BioMed Research International | 2014
Alberto Di Somma; Matteo de Notaris; Vita Stagno; Luis Serra; Joaquim Enseñat; Isam Alobid; Joan San Molina; Joan Berenguer; Paolo Cappabianca; Alberto Prats-Galino
Introduction. The purpose of the present contribution is to perform a detailed anatomic and virtual reality three-dimensional stereoscopic study in order to test the effectiveness of the extended endoscopic endonasal approaches for selected anterior and posterior circulation aneurysms. Methods. The study was divided in two main steps: (1) simulation step, using a dedicated Virtual Reality System (Dextroscope, Volume Interactions); (2) dissection step, in which the feasibility to reach specific vascular territory via the nose was verified in the anatomical laboratory.

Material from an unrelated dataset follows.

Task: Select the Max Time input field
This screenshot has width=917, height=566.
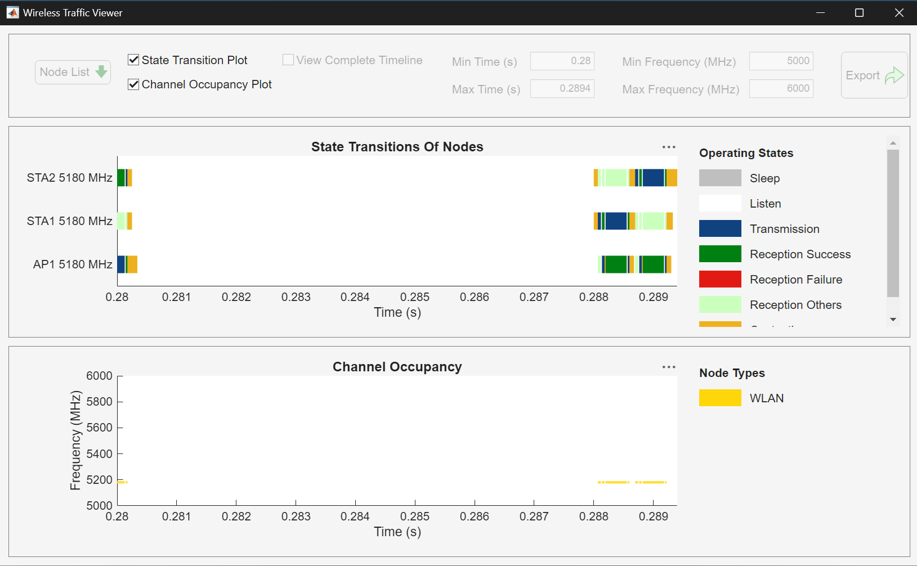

Results. Good visualization and proximal and distal vascular control of the main midline anterior and posterior circulation territory were achieved during the simulation step as well as in the dissection step (anterior communicating complex, internal carotid, ophthalmic, superior hypophyseal, posterior cerebral and posterior communicating, basilar, superior cerebellar, anterior inferior cerebellar, vertebral, and posterior inferior cerebellar arteries). Conclusion. The present contribution is intended as strictly anatomic study in which we highlighted some specific anterior and posterior circulation aneurysms that can be reached via the nose. For clinical applications of these approaches, some relevant complications, mainly related to the endonasal route, such as proximal and distal vascular control, major arterial bleeding, postoperative cerebrospinal fluid leak, and olfactory disturbances must be considered.